(Collected data)
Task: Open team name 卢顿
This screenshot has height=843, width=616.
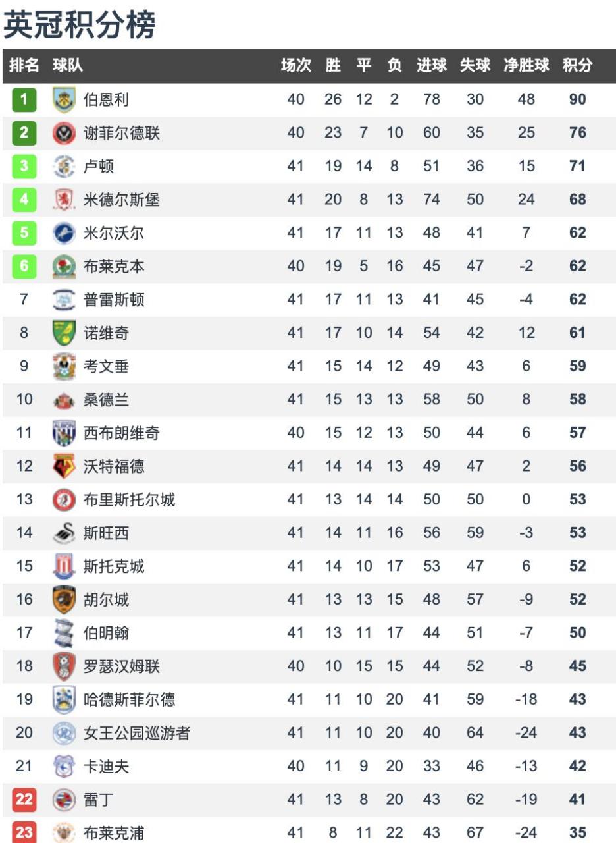Action: 99,167
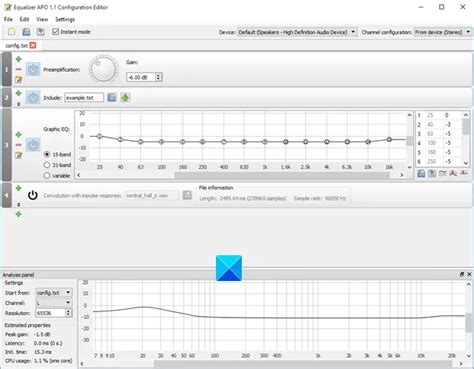
Task: Click the new file icon in toolbar
Action: coord(12,32)
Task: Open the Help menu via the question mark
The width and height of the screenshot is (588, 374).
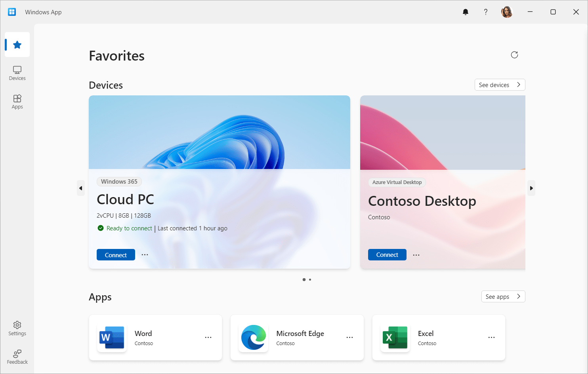Action: pyautogui.click(x=485, y=12)
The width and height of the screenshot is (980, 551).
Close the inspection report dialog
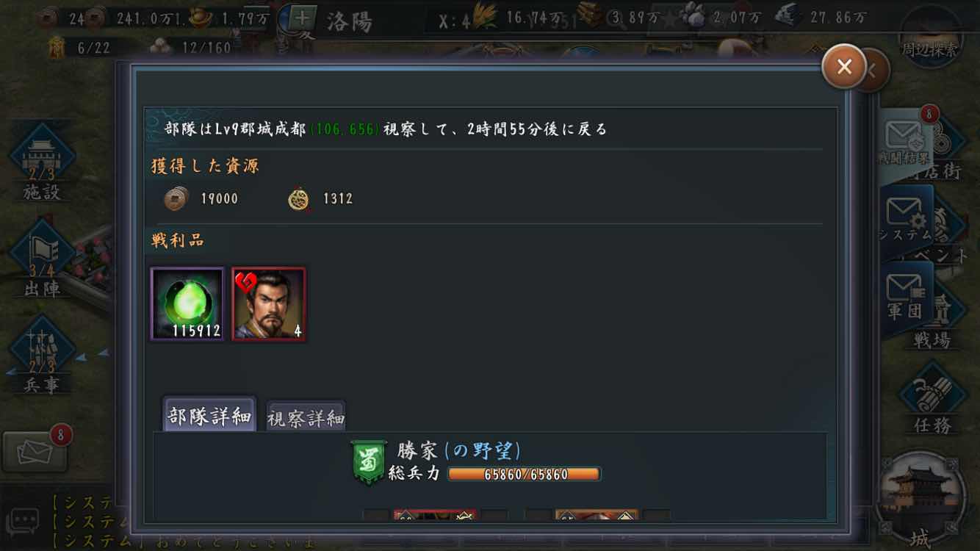click(x=844, y=67)
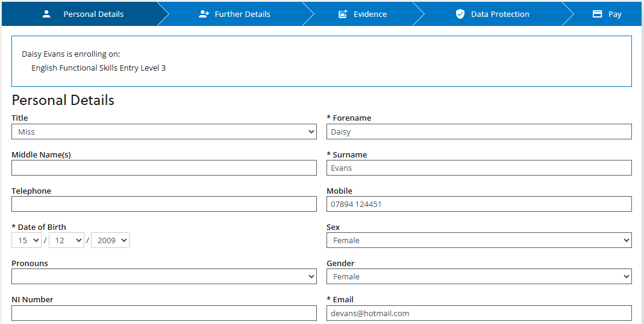Click the Mobile number field

tap(479, 204)
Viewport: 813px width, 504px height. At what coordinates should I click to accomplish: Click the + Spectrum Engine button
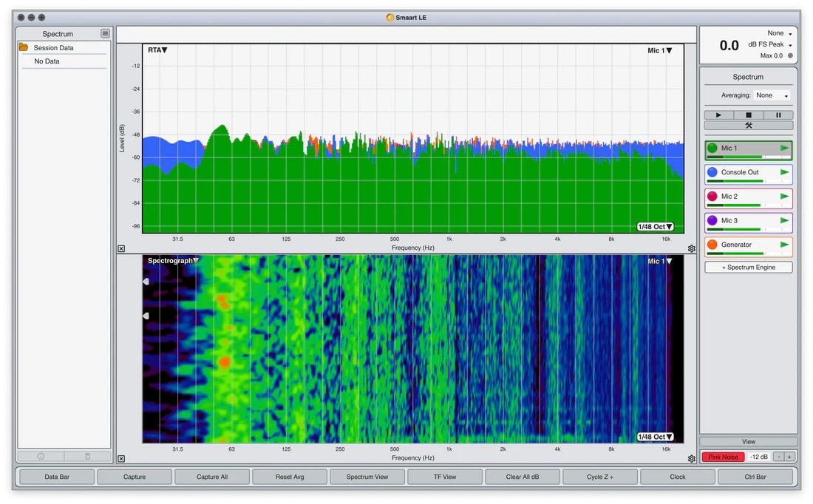748,267
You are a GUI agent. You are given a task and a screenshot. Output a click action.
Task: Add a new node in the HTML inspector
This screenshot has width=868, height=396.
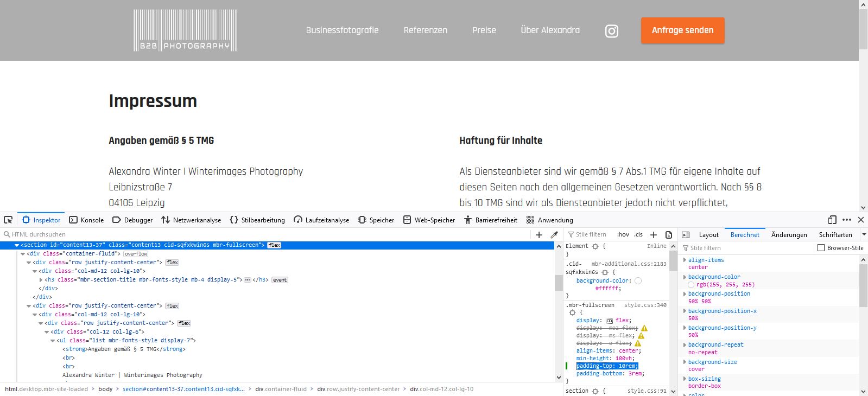[539, 235]
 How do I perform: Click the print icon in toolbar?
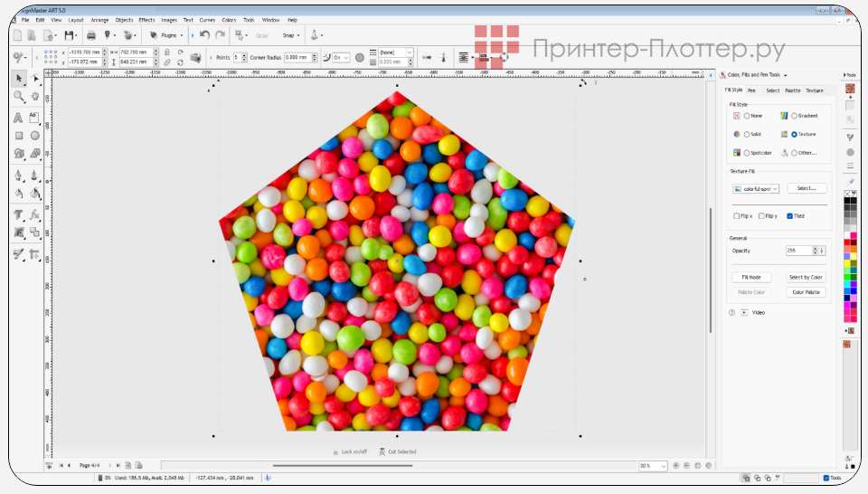coord(90,35)
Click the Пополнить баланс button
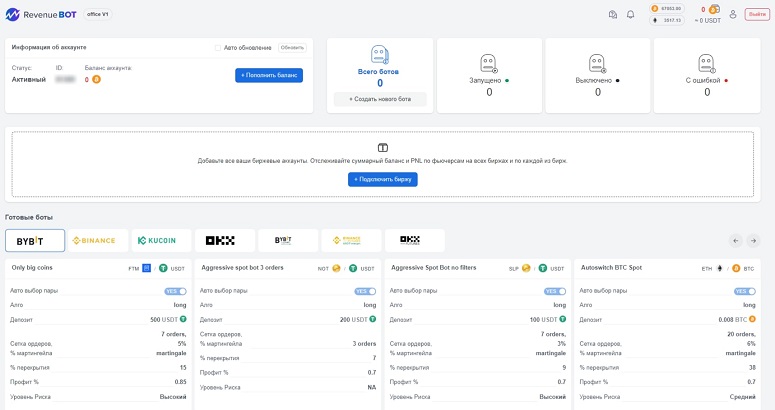This screenshot has height=410, width=775. [269, 75]
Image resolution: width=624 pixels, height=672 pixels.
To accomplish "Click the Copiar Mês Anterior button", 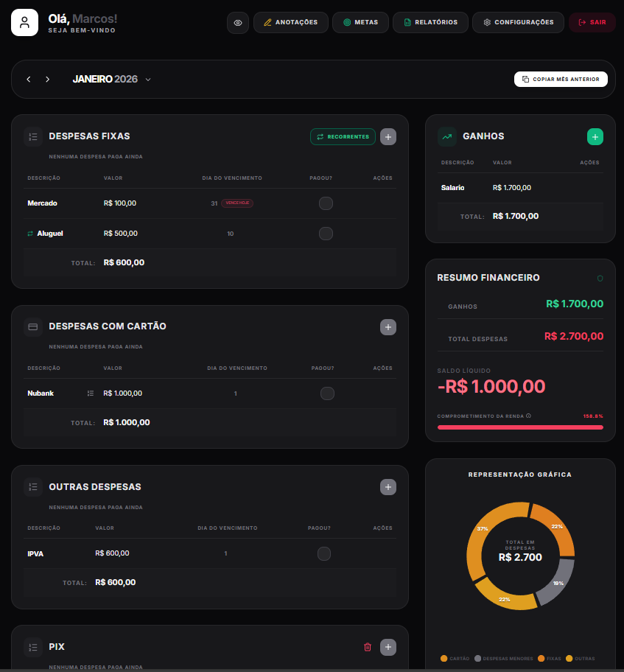I will pos(561,79).
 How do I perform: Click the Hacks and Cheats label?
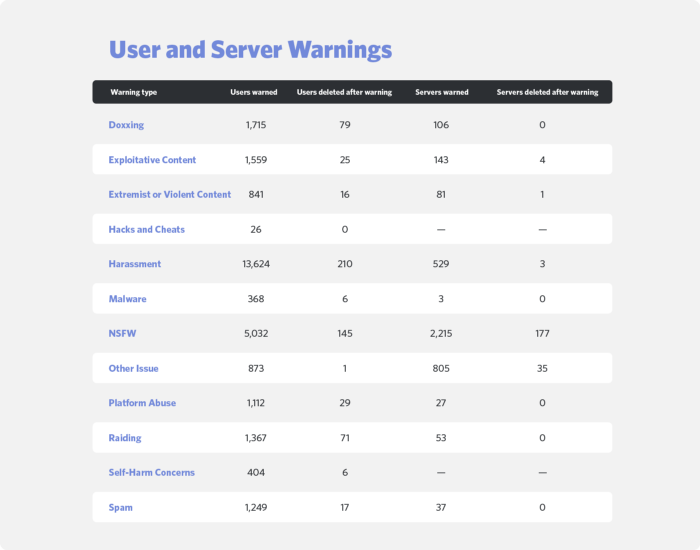click(x=146, y=229)
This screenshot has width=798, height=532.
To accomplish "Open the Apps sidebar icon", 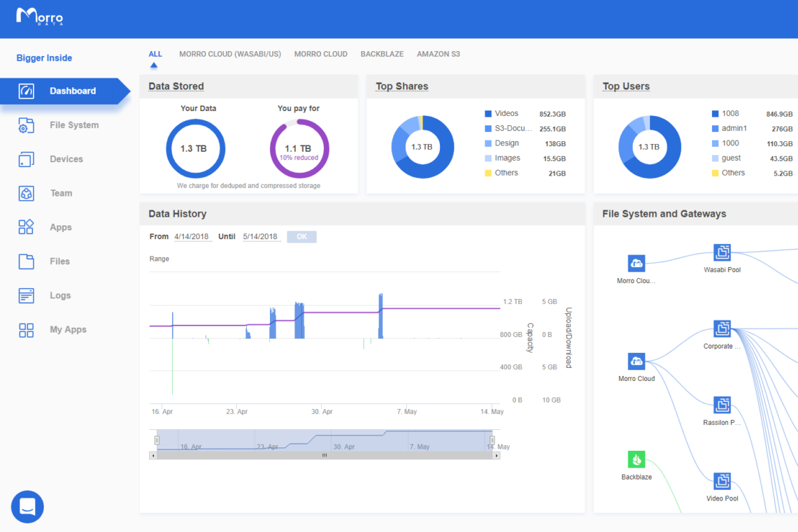I will [x=26, y=227].
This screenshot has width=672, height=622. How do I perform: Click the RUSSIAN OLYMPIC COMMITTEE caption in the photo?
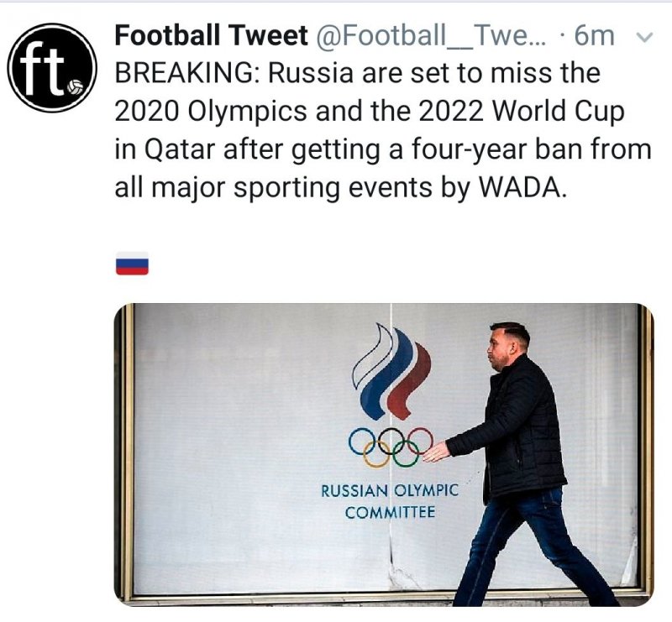390,500
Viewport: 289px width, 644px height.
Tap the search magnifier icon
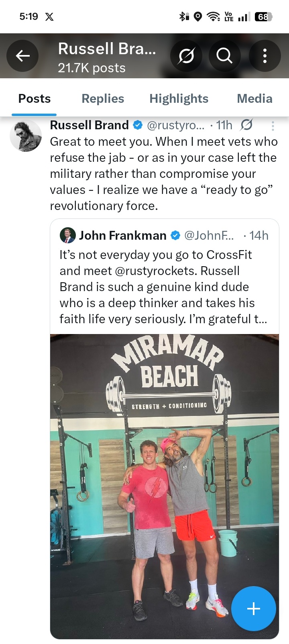pos(224,56)
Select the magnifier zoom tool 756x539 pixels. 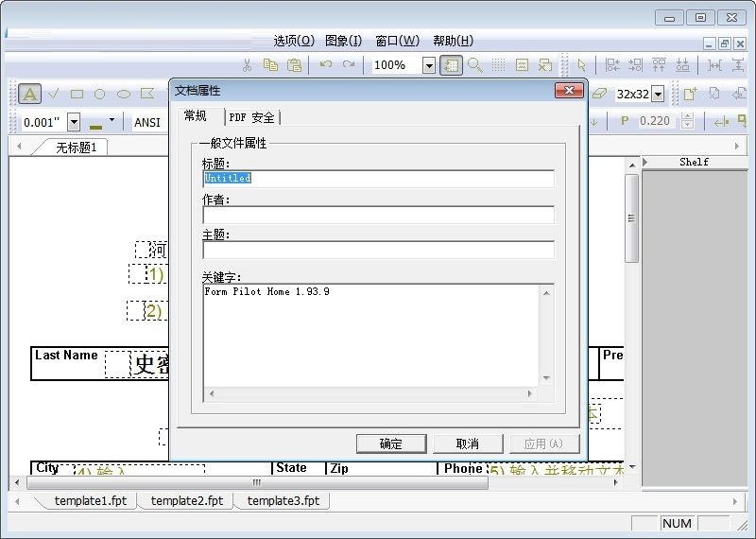click(x=475, y=65)
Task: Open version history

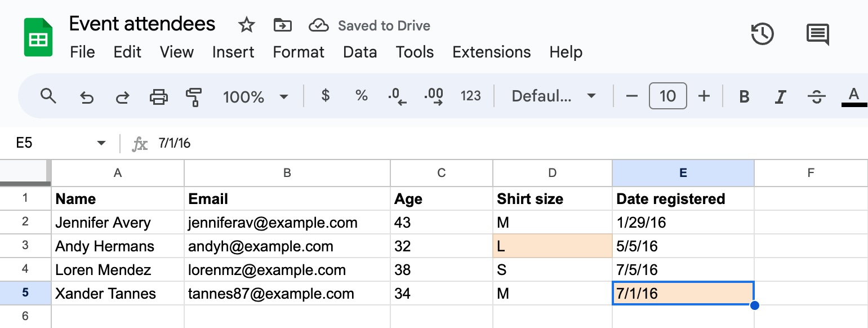Action: tap(763, 34)
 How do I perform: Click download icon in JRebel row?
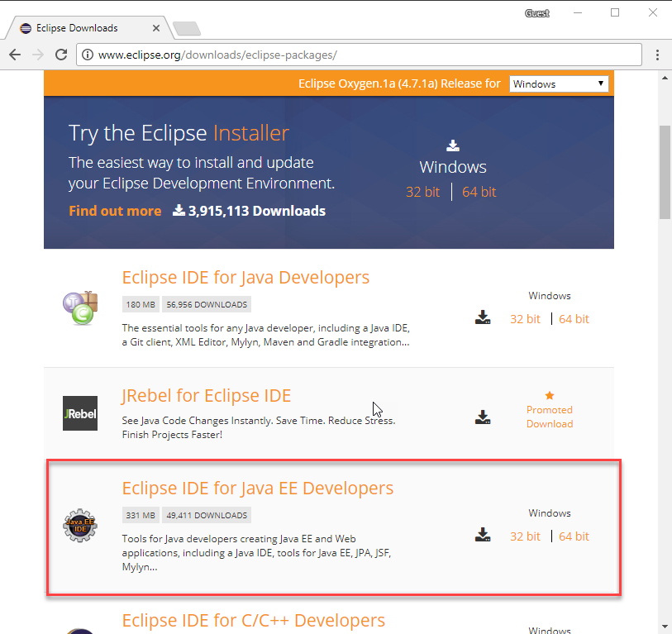[483, 417]
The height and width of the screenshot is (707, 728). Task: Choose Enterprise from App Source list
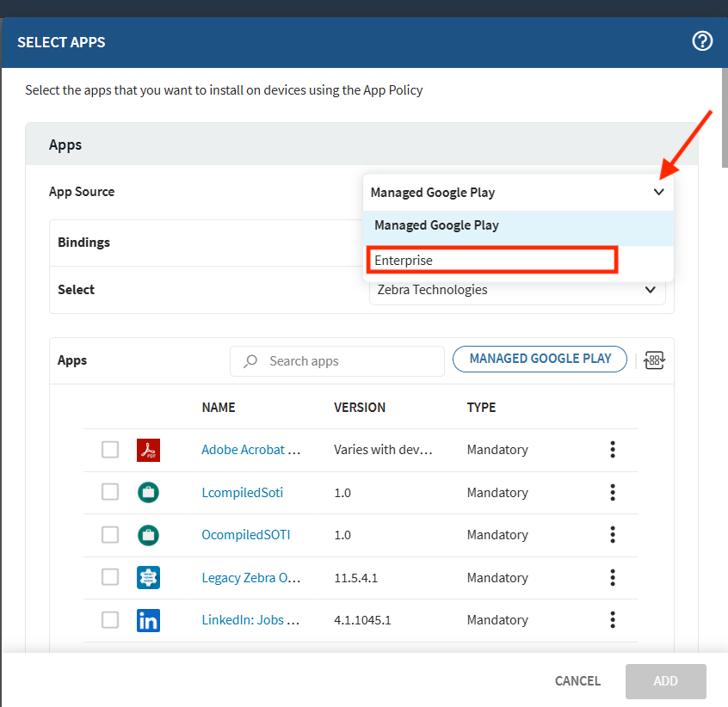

**Task statement**
Leaving out every picture, copy exactly the lines from the one that contains "How do I perform: Click download" through the end of the entries above.

**Task response**
 How do I perform: Click download icon in JRebel row?
[483, 417]
The height and width of the screenshot is (707, 728). Task: Choose Enterprise from App Source list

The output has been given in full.